### ACTION ITEM
Give back the data below word for word. Any image in it should be left out.

(DATA FOR THIS EXERCISE Opens)

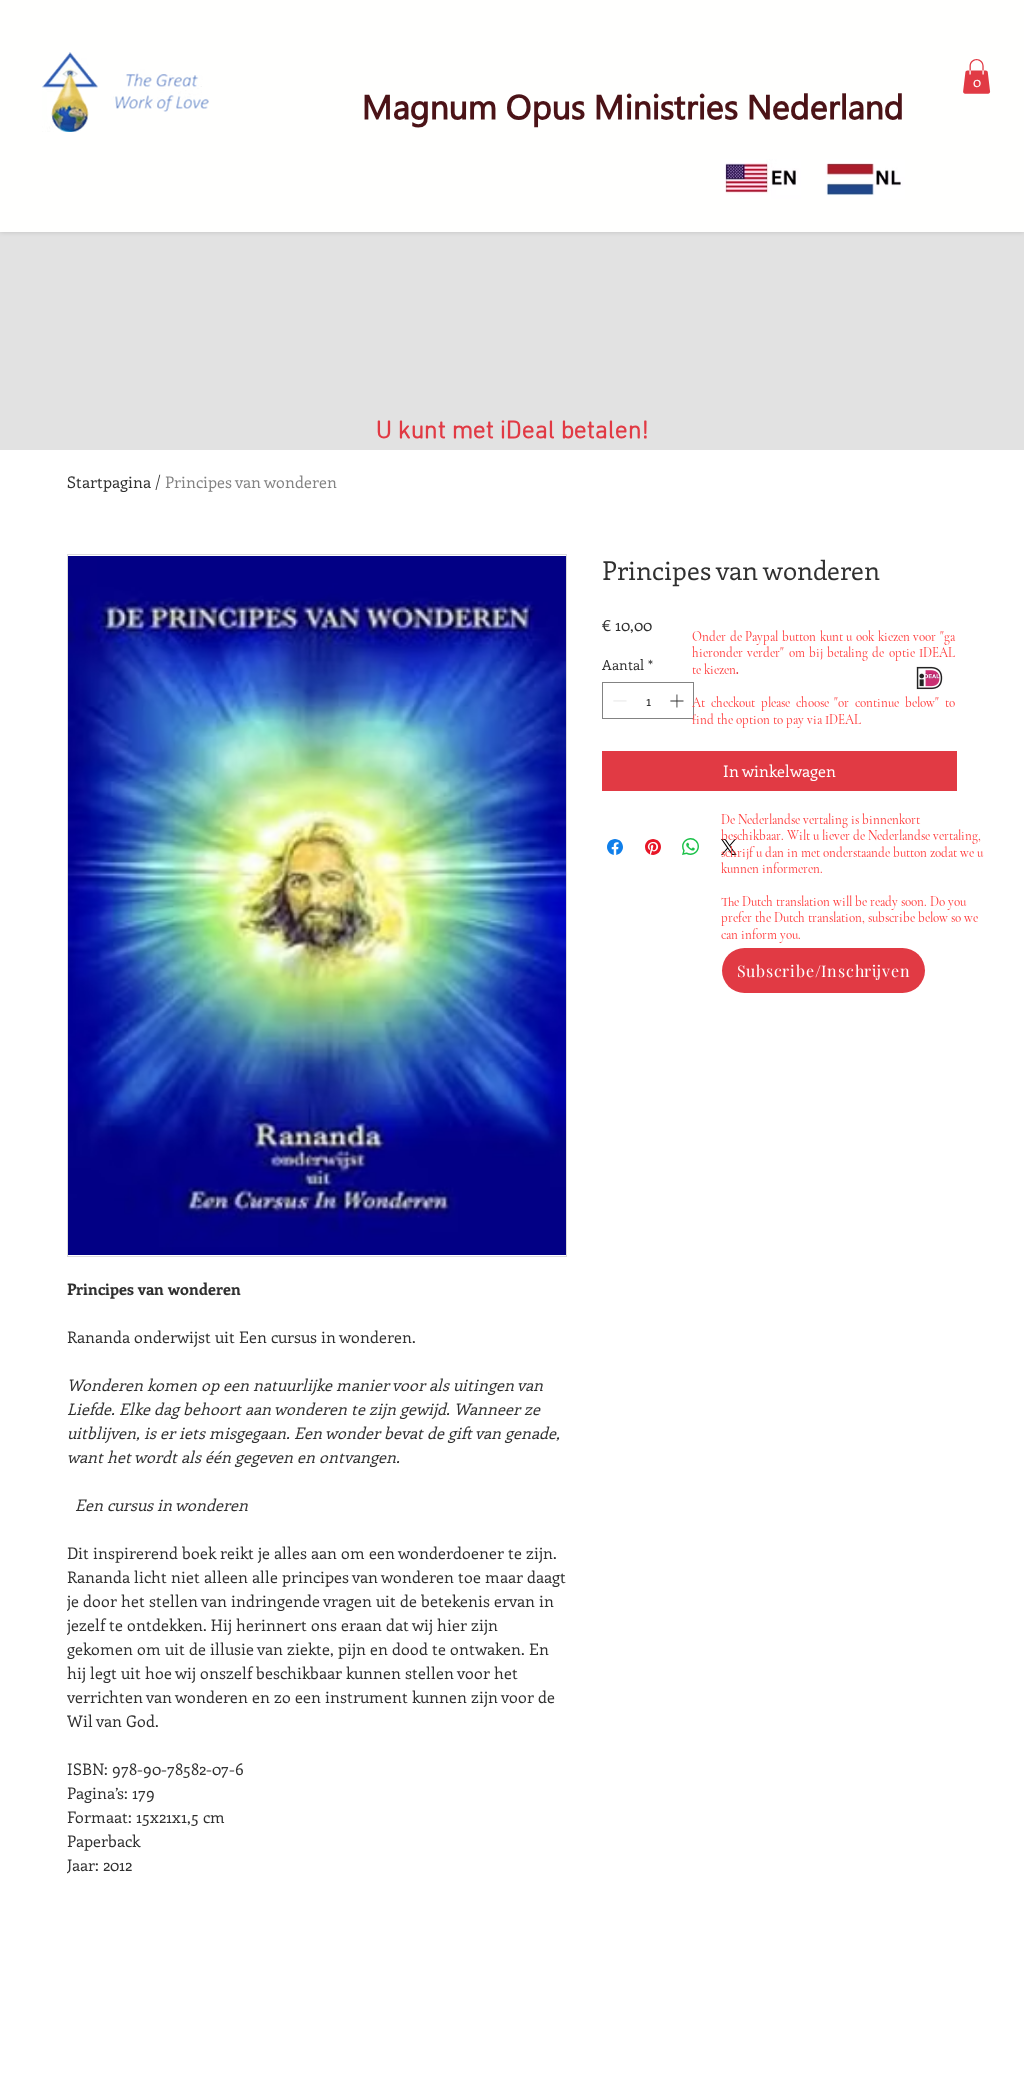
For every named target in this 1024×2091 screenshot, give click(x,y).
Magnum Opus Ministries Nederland (633, 105)
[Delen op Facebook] (615, 847)
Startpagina (109, 481)
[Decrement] (617, 700)
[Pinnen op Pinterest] (653, 847)
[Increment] (678, 700)
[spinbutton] (648, 700)
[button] (976, 76)
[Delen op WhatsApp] (691, 847)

(DATA FOR THIS EXERCISE Closes)

### ANSWER BOX
For every named target in this 1024×2091 screenshot, give click(x,y).
Magnum Opus Ministries Nederland (633, 105)
[Delen op Facebook] (615, 847)
Startpagina (109, 481)
[Decrement] (617, 700)
[Pinnen op Pinterest] (653, 847)
[Increment] (678, 700)
[spinbutton] (648, 700)
[button] (976, 76)
[Delen op WhatsApp] (691, 847)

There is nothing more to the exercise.